Validate Tagged PDF

validate_tagged

Read-onlyIdempotent

Validate PDF/UA tagged structure requirements by checking document tagging, heading hierarchy, figure tags, table structure, and more. Identify missing or incorrect tag issues to assess PDF accessibility quality.

Instructions

Validate PDF/UA tagged structure requirements.

Args:

file_path (string): Absolute path to a local PDF file
response_format ('markdown' | 'json'): Output format (default: 'markdown')

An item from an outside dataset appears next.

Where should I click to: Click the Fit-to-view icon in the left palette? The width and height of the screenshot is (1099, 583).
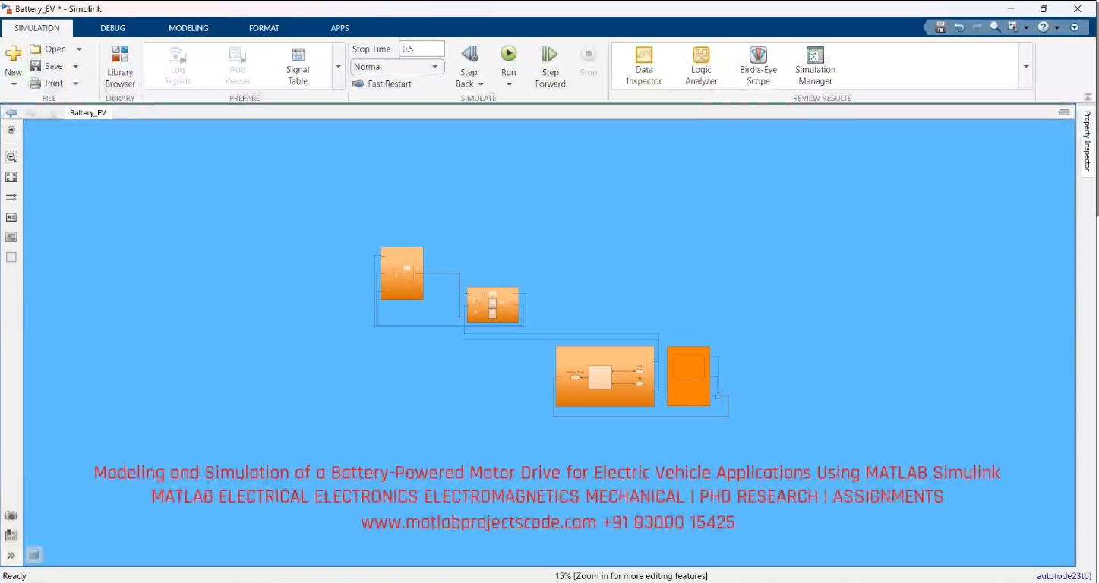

Returns: Validation results including: whether the PDF is tagged, total checks performed, pass/fail counts, detailed issues with severity levels (error/warning/info), and a summary.

Checks performed:

Document marked as tagged
Structure tree root existence
Document root tag presence
Heading hierarchy (H1-H6) sequential order
Figure tags for images
Paragraph tag presence
Structure element count
Table tag structure (TR/TH/TD)

Examples:

Check if a PDF meets PDF/UA accessibility requirements
Identify missing or incorrect tag structure
Assess document accessibility quality

Input Schema

TableJSON Schema

Name	Required	Description	Default
`file_path`	Yes	Absolute path to a local PDF file (e.g., "/path/to/document.pdf")
`response_format`	No	Output format: "markdown" for human-readable, "json" for structured data	markdown

Implementation Reference

src/services/validation-service.ts:39-327 (handler)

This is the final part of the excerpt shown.